BEIRUT: ISIS is holding at least eight captive Lebanese soldiers in a small farmhouse one hour outside of Arsal, according to Maher al-Ammatouri, the stone worker who was kidnapped and released this week.
Ammatouri said that the soldiers were being held alongside more than 50 other hostages in the cabin, and that some had been badly beaten.
“The Sunni and Christian soldiers are in low spirits, but they are OK physically,” Ammatouri told The Daily Star. “But the soldiers that they [ISIS] know are Shiites have bad injuries.”
At 11:30 Wednesday morning, a group of armed militants descended upon the quarry near the northeastern town of Arsal where Ammatouri was working with a group of men.
Ammatouri, who is 36 and hails from the Druze Chouf town of Barouk, said the militants had singled him out and shuffled him into a waiting car.
His attackers, who had both Lebanese and Syrian accents, identified themselves. “They told me they were from ISIS.”
After an hour of driving through the rocky badlands surrounding Arsal, Ammatouri said they had reached a lone farmhouse “right near the Syrian border.”
The house, Ammatouri said, had no running water or toilets. Inside, he saw at least eight Lebanese soldiers and between 50 and 60 other individuals. At least 10 guards monitored the hostages at all times.
“I wasn’t really allowed to speak to the people because we were always monitored,” he said. He saw no heavy weaponry at the farmhouse but said the captors had guns.
Still, he was able to speak to captive soldiers Ali Hajj Hasan and Saif Zebien. “They said again and again, please try to tell our families that although we are doing OK at the moment, we need them to do whatever they can to save us.”
The Shiite soldiers, he said had been beaten “with electric cables, with bamboo sticks and with electricity tools,” and had visible injuries to their arms and legs.
The other soldiers, however, appeared to be in decent health. All of the hostages sleep on thin foam mattresses, Ammatouri added.
He received two meals, both bulgur wheat, in the thirty-odd hours he was held.
Ammatouri said he was treated civilly by the ISIS members. “They didn’t beat me,” he said, but added that they had taken, and still retained, his mobile phone. The ISIS members told Ammatouri they had kidnapped him because they wanted information about “who was entering and leaving Arsal.”Members of the terrorist group insisted that a prisoner swap was the primary condition of the soldiers’ release. “They told me there is no other solution other than releasing their men from Roumieh Prison.”

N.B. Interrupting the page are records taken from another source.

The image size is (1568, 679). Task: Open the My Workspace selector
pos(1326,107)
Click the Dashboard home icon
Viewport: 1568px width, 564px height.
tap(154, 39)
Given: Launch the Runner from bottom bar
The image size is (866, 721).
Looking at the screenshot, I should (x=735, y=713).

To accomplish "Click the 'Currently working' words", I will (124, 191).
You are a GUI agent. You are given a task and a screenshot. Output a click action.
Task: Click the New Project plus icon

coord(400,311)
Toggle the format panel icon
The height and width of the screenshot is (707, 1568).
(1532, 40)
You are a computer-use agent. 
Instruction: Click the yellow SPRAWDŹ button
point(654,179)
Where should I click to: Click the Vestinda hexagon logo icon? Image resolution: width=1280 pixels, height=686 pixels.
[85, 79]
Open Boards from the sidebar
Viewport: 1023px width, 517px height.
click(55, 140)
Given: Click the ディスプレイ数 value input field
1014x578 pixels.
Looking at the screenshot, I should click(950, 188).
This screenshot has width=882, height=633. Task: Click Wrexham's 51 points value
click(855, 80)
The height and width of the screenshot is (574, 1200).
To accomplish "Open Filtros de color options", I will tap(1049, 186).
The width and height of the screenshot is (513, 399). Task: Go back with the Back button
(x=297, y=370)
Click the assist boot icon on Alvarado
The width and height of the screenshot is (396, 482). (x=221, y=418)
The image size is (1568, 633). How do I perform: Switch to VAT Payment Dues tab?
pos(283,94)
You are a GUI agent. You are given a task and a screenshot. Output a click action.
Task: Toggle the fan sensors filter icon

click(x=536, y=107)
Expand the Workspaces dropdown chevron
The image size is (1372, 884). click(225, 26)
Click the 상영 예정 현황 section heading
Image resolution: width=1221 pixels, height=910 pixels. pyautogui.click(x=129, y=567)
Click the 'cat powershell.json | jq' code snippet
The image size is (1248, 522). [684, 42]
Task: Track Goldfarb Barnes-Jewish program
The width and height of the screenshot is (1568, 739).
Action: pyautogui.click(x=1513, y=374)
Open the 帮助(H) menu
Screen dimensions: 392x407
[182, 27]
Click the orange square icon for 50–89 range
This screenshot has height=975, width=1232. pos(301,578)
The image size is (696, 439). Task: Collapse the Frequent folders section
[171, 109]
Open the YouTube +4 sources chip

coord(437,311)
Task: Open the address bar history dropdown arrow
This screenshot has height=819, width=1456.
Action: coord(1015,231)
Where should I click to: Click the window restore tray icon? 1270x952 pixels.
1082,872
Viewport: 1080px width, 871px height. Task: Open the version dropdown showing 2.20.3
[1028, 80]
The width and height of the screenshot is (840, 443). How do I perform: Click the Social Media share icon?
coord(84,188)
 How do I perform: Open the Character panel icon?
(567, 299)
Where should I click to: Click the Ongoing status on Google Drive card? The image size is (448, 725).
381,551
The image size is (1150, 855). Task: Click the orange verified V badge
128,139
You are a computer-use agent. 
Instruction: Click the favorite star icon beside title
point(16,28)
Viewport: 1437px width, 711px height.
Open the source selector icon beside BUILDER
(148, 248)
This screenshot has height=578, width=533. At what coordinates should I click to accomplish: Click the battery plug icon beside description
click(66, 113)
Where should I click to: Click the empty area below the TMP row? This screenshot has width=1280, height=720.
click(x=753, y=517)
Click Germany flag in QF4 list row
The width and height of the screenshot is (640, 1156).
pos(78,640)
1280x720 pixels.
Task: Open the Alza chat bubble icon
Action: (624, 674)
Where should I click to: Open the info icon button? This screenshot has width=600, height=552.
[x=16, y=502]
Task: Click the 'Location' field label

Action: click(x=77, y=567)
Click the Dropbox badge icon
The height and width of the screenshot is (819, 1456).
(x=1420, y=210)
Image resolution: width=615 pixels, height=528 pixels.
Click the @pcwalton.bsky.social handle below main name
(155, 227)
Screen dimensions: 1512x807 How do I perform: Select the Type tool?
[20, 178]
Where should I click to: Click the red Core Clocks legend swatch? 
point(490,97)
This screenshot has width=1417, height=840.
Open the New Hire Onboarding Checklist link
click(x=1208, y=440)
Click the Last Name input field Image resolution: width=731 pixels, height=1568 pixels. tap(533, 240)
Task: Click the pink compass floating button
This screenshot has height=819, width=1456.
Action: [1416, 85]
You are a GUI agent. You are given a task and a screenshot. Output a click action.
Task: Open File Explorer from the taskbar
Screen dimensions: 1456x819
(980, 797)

ISIS has already executed two Lebanese soldiers it captured during clashes with the Army in Arsal in early August.
Another Islamist group, the Nusra Front, is holding several security personnel it also kidnapped during the Arsal battles. Between them, the two groups have at least 21 captive servicemen.
While negotiations for the release of the captured servicemen have been slow and wrought with political sensitivities, Ammatouri’s family moved swiftly to secure his release.
“The workmen at the quarry called us 10 minutes after he was captured,” said Ammatouri’s brother Bassel.
“We went immediately to Arsal, where the Arsalis were very helpful.”
Ammatouri said he was sure that at least one or two of the ISIS members who kidnapped him had contacts in Arsal.
In close conjunction with MP Walid Jumblatt, the Ammatouri family successfully lobbied for their son’s release.
He was freed around 6:30 p.m. Thursday, the day after he was kidnapped.
Ammatouri said his family had not paid any ransom to the kidnappers but did not know if a sum had been offered by Jumblatt, the leader of the Progressive Socialist Party.
The Druze leader had canceled all his appointments Wednesday, apparently clearing his schedule to deal with Ammatouri’s case.
“Walid Jumblatt took care of the whole thing,” he said.
Back in his Chouf village on the eve of Eid al-Adha, Ammatouri’s family and friends could be heard cheering in the background during his brief telephone call with The Daily Star.
“May God protect those [hostages] who are still with ISIS. I hope everyone will be released soon,” said Ammatouri breathlessly, taking a momentary break from receiving well-wishers.
“The whole country needs to be united and all the sects need to become one in order for the soldiers to be released.”